Matthew: The makeup on the Vians was actually pretty decent. Their mouths had a wrinkly, dour look that was a little creepy. Their robes were indeed pretty ho-hum. As you can see in the photo above, (though it does not show the teal leggings) Gem's costume was pretty bland TOS fare. It's not as visually interesting as some of the best womens' clothing on the show, which was really necessary given the kind of character she is.

Kevin: I will agree the make-up job from a technical standpoint was well done. Their faces moved, which is hard to do under that much rubber, but from a design point, it still feels like a reuse to me. It may be I'm giving the make-up more of the credit than I should given that the writing makes the Vians pretty similar to the Talosians, insofar as they are both aliens using bizarro and unethical testing methods to find worthy humanoids..

Kevin: This episode stands in stark contrast to "Spectre of the Gun" as for what not to do when it comes to minimalism. Where the half finished sets propelled the surrealism of Spectre, this just looked like the crew wandered into a particularly avant garde production of Waiting for Godot. Rather then enhance the episode, it actually made it hard to watch. My eye had nowhere to go except the lead actors and it was kind of stressful. You need a background to break up the scene. The outpost on the planet was okay, but nothing special. I do enjoy a nice spiral staircase.

Matthew: I think my main problem with the sets was not their spareness, but with the lighting. It was just too obvious that this was a soundstage that had been blacked out. You could see the floor. You could see the dirty feet on Gem's leggings. The exterior outpost set was a reuse from one episode or another, and the spiral staircase was also in "For The World Is Hollow."


Kevin: This gets a 2 from me. It's not as excruciating as "The Apple" or "Catspaw." Its sin is more the lack of a cohesive episode than the presence of a bad one.

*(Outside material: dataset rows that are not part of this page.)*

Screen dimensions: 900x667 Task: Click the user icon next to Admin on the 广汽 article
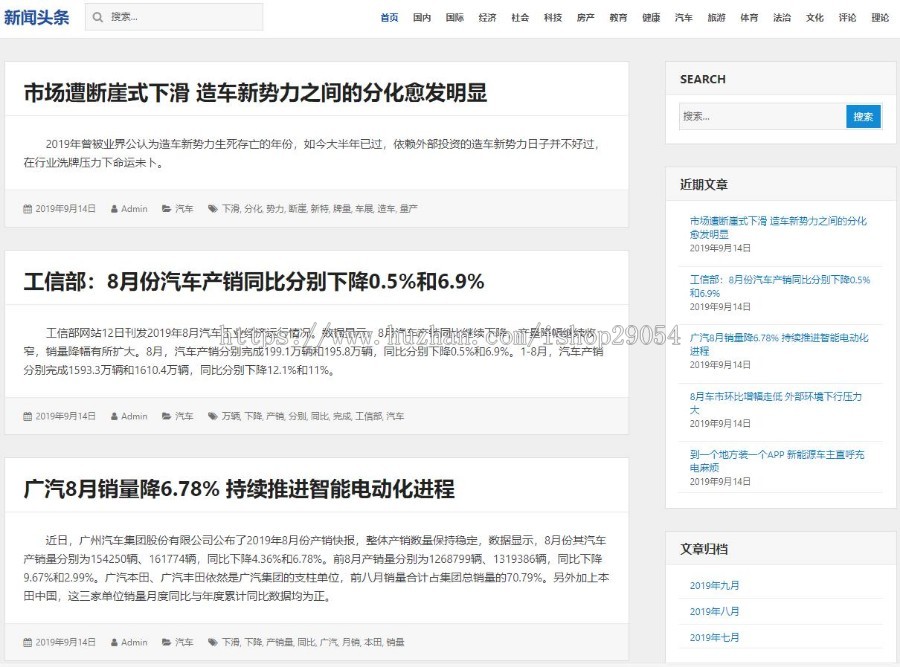[112, 642]
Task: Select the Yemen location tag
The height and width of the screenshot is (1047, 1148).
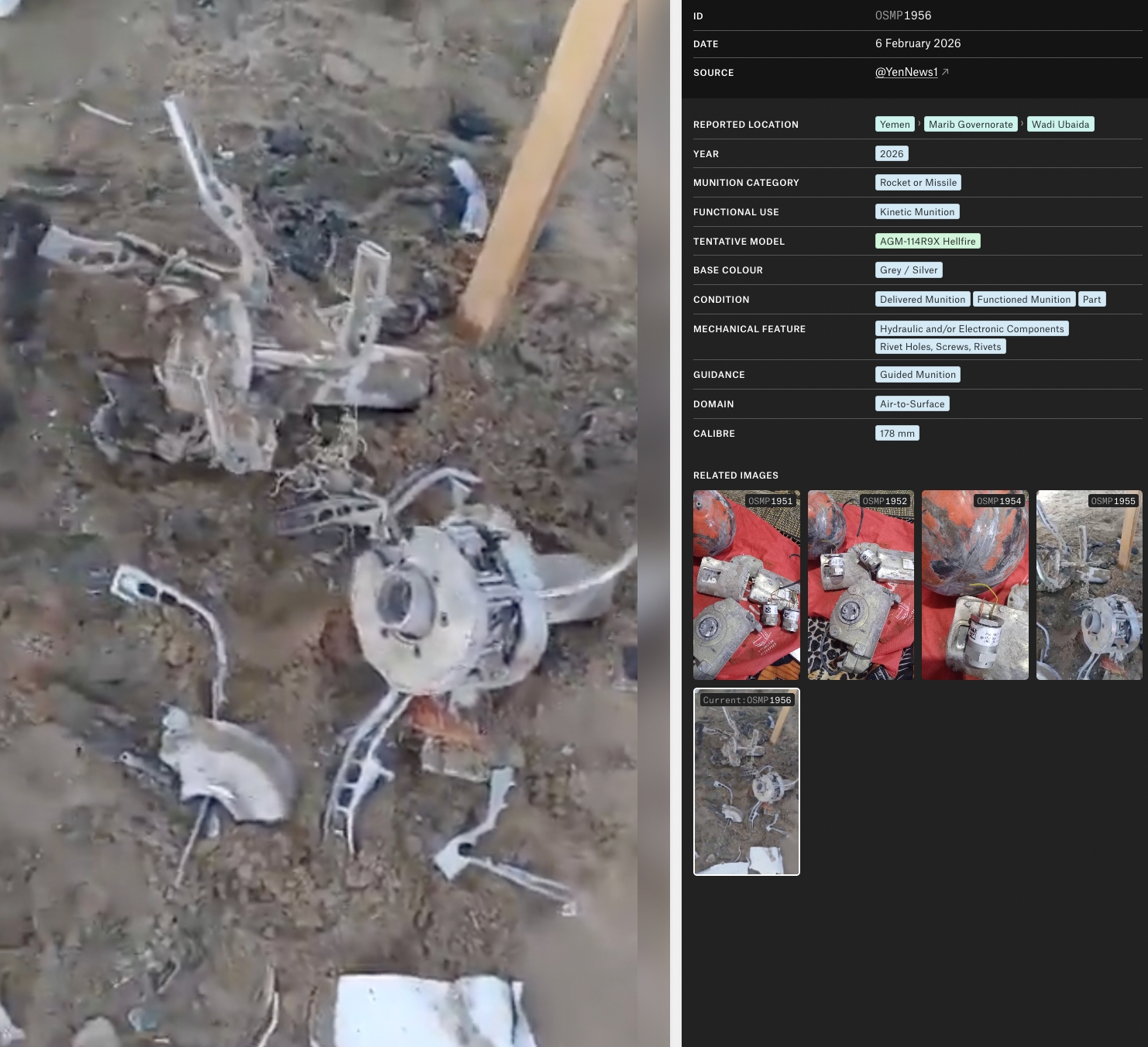Action: point(895,124)
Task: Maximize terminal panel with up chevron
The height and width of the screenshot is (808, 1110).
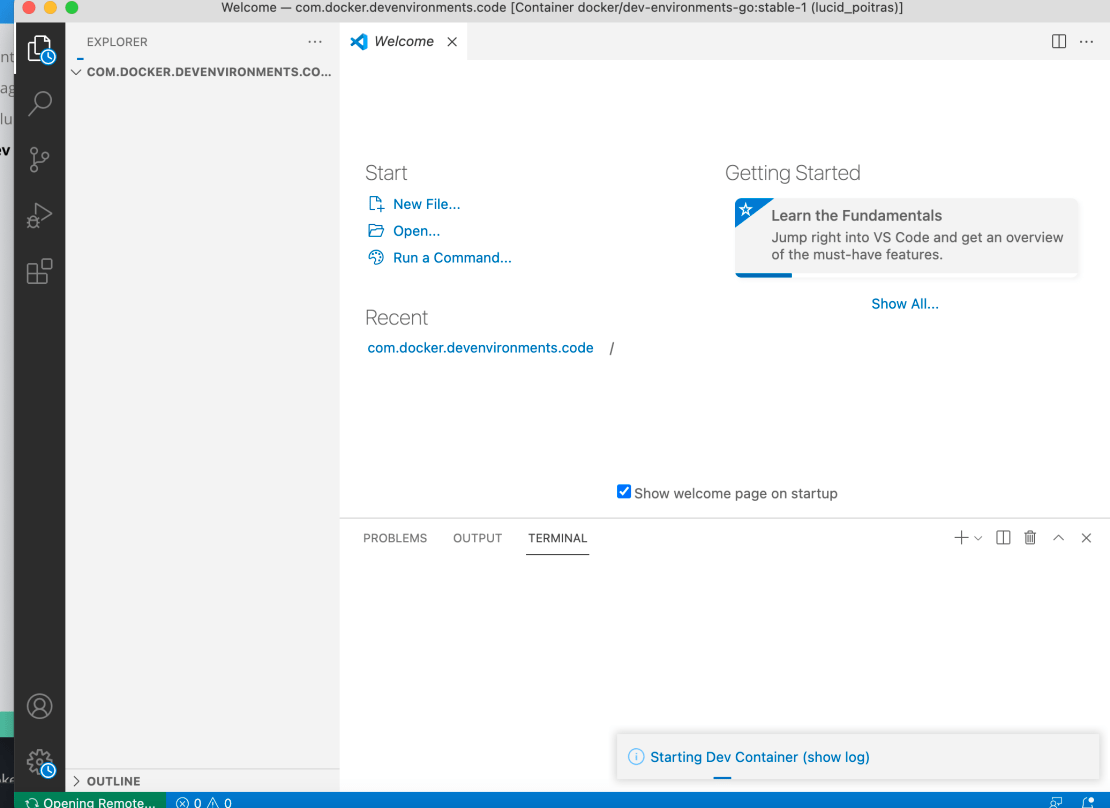Action: click(1058, 538)
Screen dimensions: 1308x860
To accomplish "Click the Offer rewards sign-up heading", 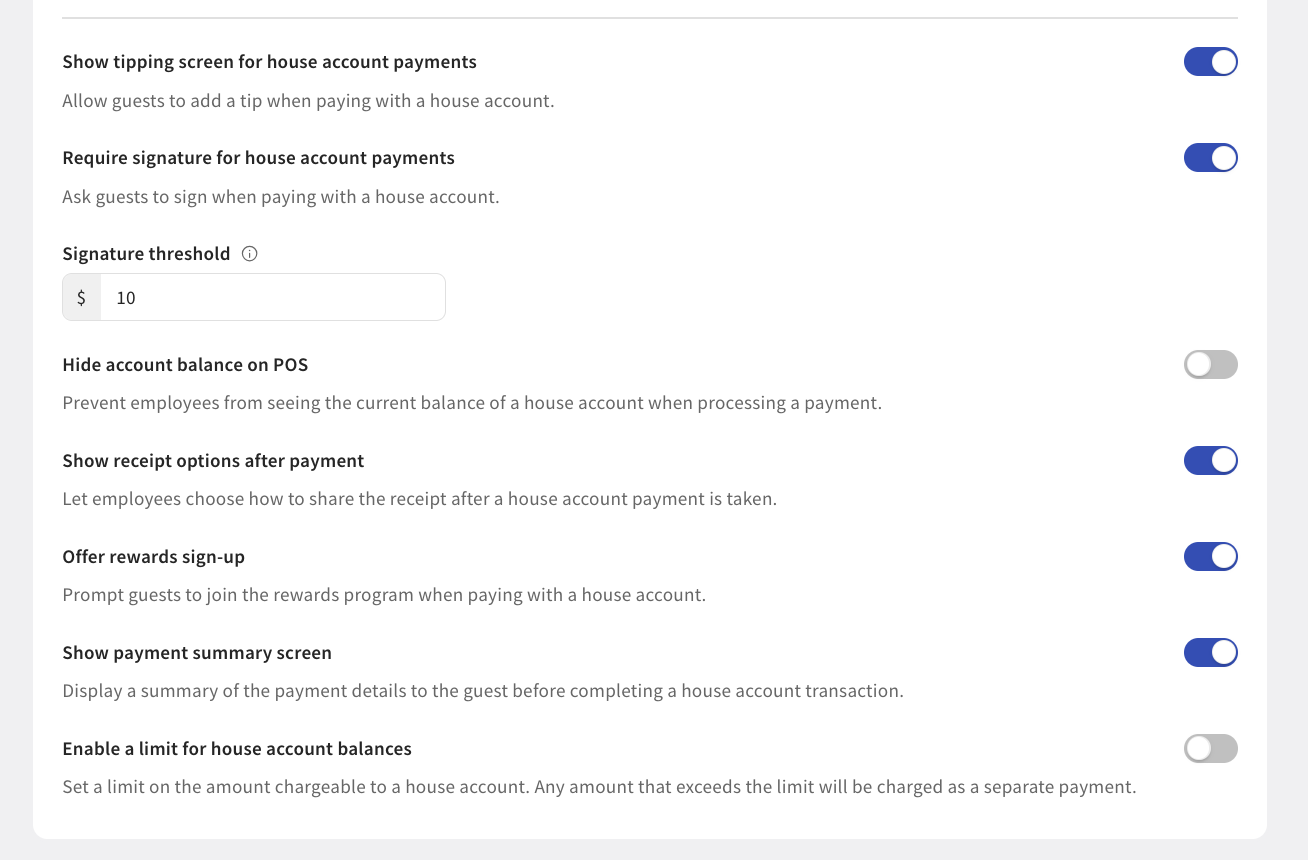I will coord(153,557).
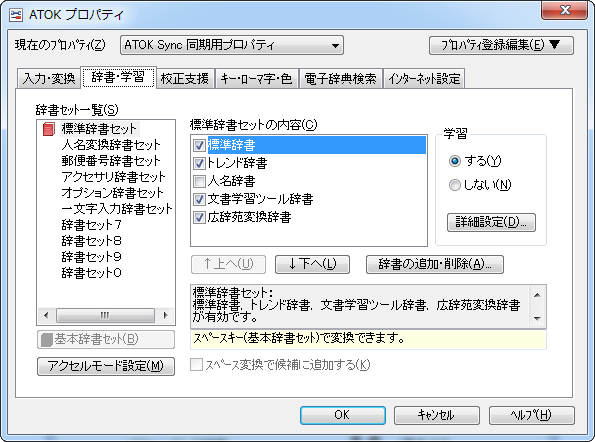
Task: Open the 現在のプロパティ dropdown
Action: [x=232, y=45]
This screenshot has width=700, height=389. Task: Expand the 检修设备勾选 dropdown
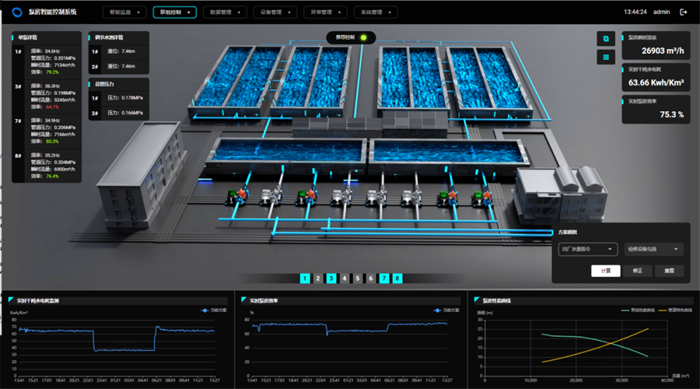click(x=653, y=249)
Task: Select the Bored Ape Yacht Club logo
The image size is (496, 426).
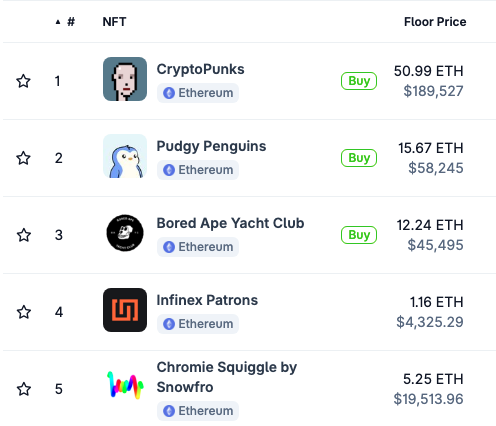Action: click(125, 233)
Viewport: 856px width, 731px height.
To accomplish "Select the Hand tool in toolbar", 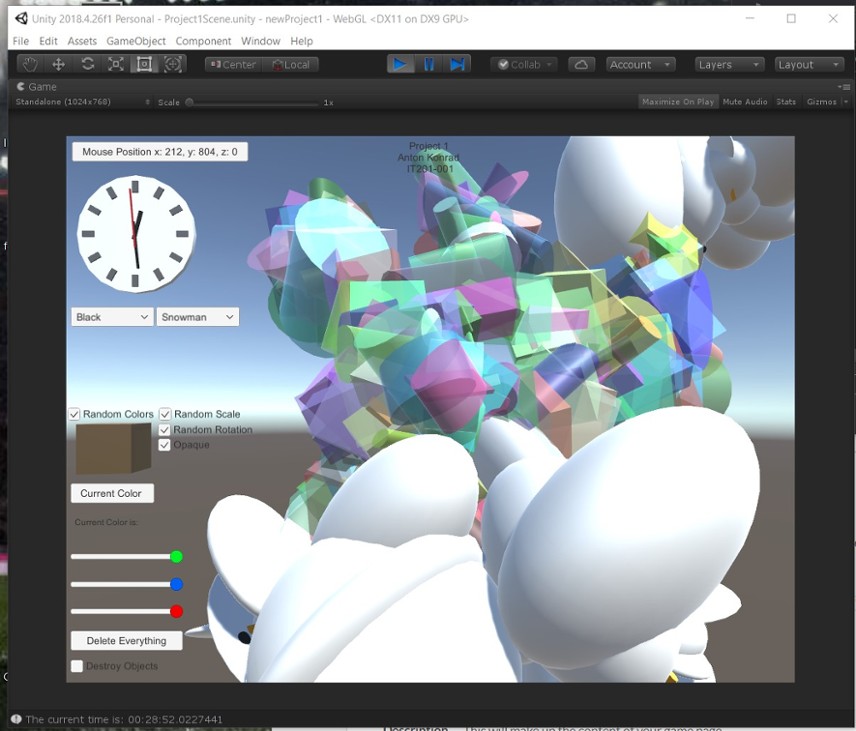I will coord(30,64).
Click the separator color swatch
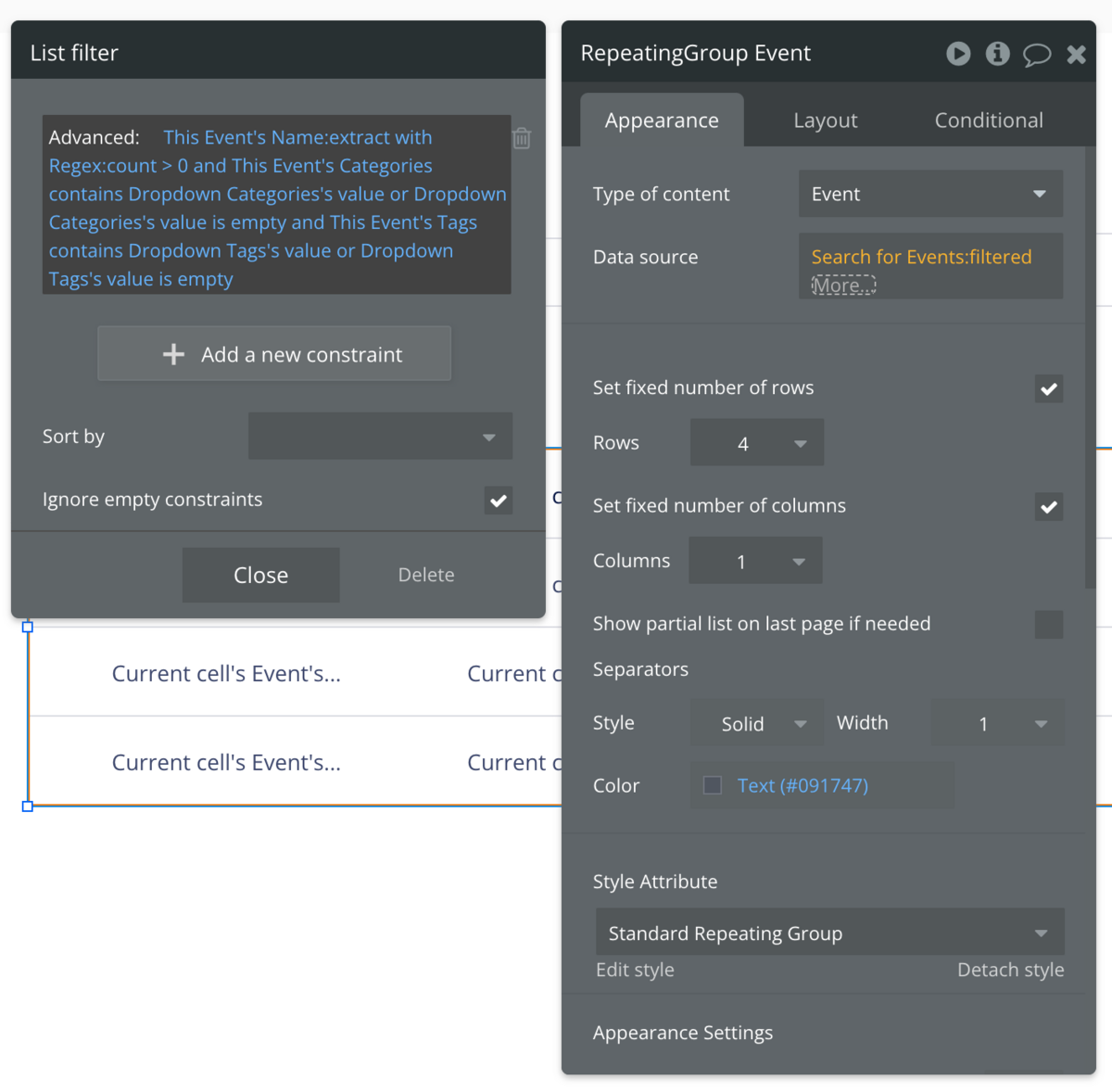 click(x=713, y=785)
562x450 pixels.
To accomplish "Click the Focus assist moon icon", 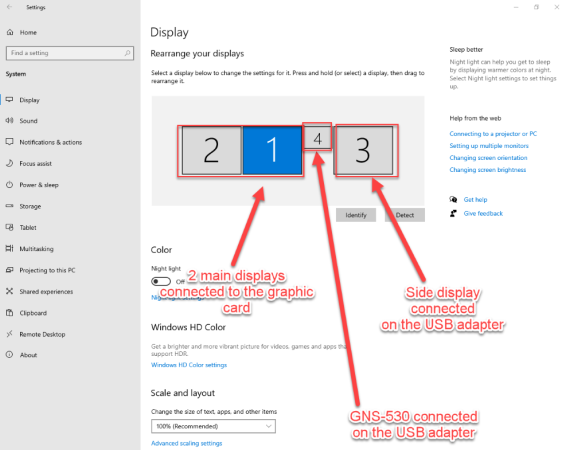I will [x=10, y=163].
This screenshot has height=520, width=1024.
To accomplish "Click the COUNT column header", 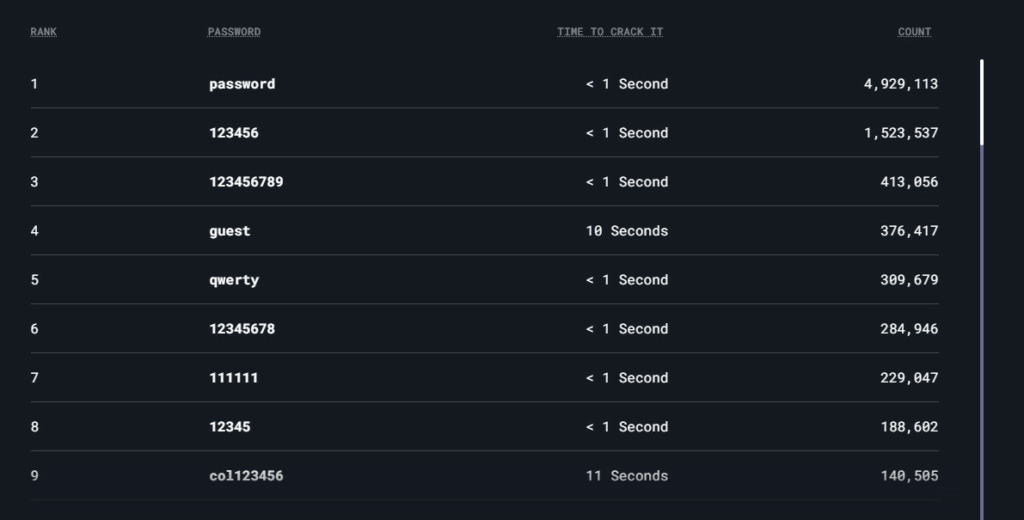I will [x=914, y=32].
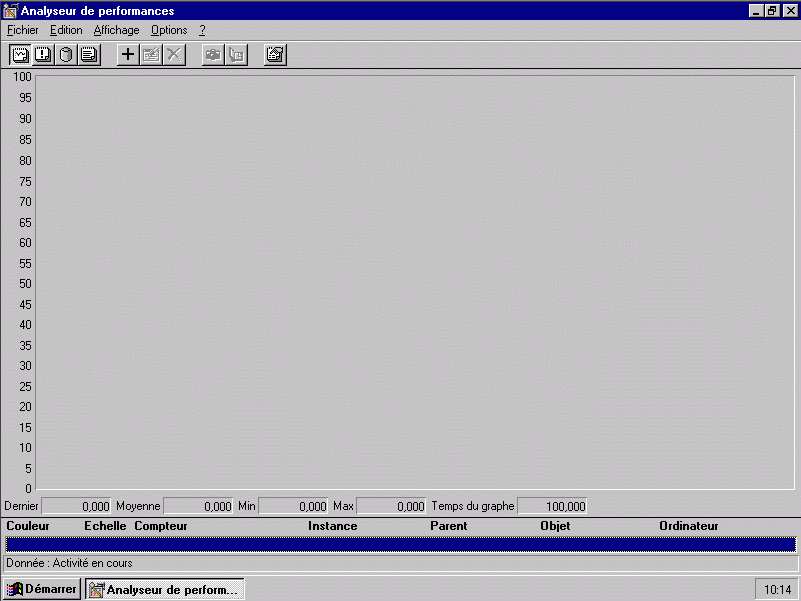The height and width of the screenshot is (601, 801).
Task: Open the alert view icon
Action: point(43,55)
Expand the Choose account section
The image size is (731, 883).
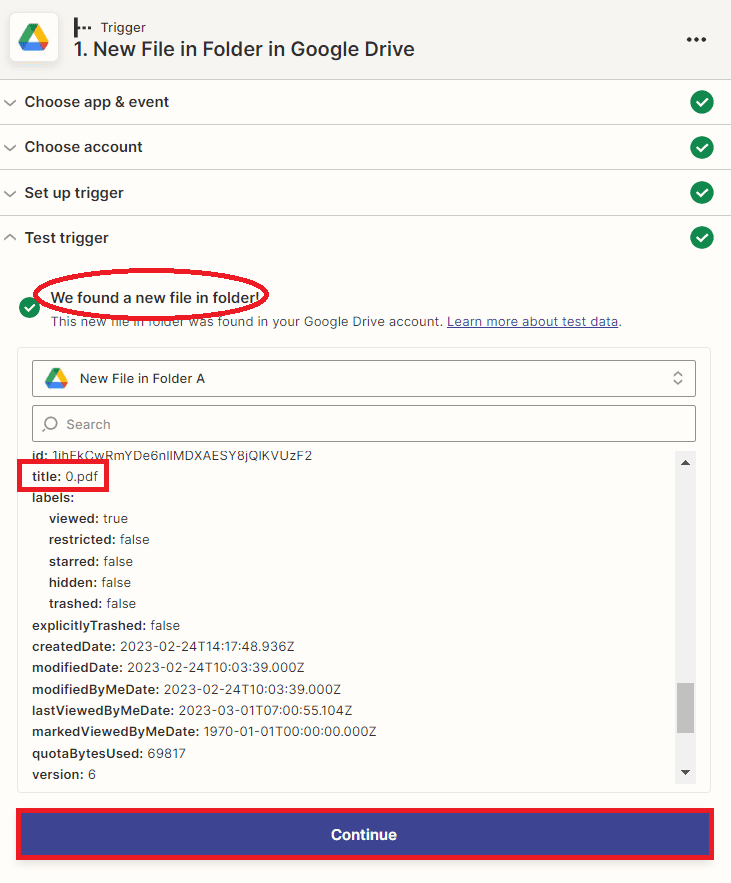pyautogui.click(x=84, y=147)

Matthew: Yeah, I hate to sound like a broken record, but this is a 2. It has redeeming facets. The conflict between our main characters was nice, and Kelly got to do some serious acting as McCoy. But the rest was half-baked. It results in a forgettable but not utterly disastrous 4.

1 comment:

  1. I liked this episode, and I'm only slightly embarrassed by liking it; I thought it had an interesting dream-like quality to it. The pacing was nonsensical, but if I had to measure it against another 'all-powerful aliens want to test human morality' episode The Savage Curtain (aka Space Lincoln) I would put it out ahead for a more interesting look, a more complex plot, and more compelling character interaction. But no Space Lincoln or Vulcan Gandhi, so it looses on characters.